Ale mam wrażenie że "zachód" woli kulturę helleńską,celtycką i germańską a w dupie ma moją słowiańską kulturę. To wina Niemców którzy w Europie Zachodniej zbudowali stereotyp Słowianina jako dzikusa którego musi podbić cywilizowany Germanin. Wychodzi na to że Słowianie są najbardziej niedocenianym ludem w Europie choć połowa mieszkańców Starego Kontynentu posługuje się językami słowiańskimi. Czemu "Zachód" nie robi filmów z postaciami z mitologii słowiańskiej tylko wałkuje postacie w mitologii celtyckiej czy nordyckiej? Czemu Słowian nikt nie chce dopuścić do słowa? To dyskryminacja etniczna!!!
Zgadzam się z tobą, ale obecnie amerykańscy filmowcy to mogą zrobić historię w której głównymi bohaterami byli Norwegowie którzy zamieszkiwali tereny Abchazji, mówili w języku klinowym i walczyli z Jagiełłą pod Grunwaldem. Tak naprawdę to przestałem brać pod uwagę fakty historyczne. Co do filmu mi się podoba.
Czy to wina Niemców? Nie, bo co gusta Hollywood mają do niemieckich pomysłów, wyrastających zresztą z fascynacji historią podobne do tejj, która towarzyszyła Sarmatom w baroku. W Gladiatorze, na początku, to chyba byli Germanie, prawda? Cywilizacja przyjechała do nich dopiero na katapultach.

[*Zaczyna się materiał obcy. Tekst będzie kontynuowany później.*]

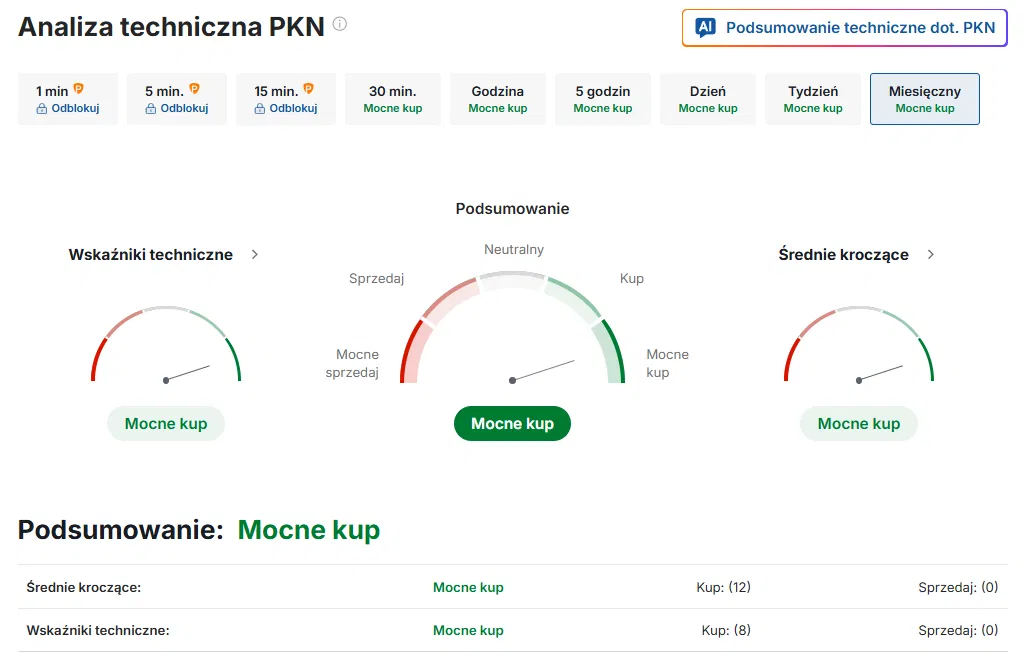Open Podsumowanie techniczne dot. PKN
Image resolution: width=1027 pixels, height=666 pixels.
pyautogui.click(x=844, y=28)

Chrzanić to, co sobie myśli Zachód o Słowianach. A jeżeli to ma takie znaczenie, to zaproponuj interesujące filmy lub książki o kulturze słowiańskiej ze wschodniej Europy. Biorąc pod uwagę to, jak Amerykanie rozumieją średniowiecze, lepiej, żeby ciekawe produkcje powstały na Starym Kontynencie.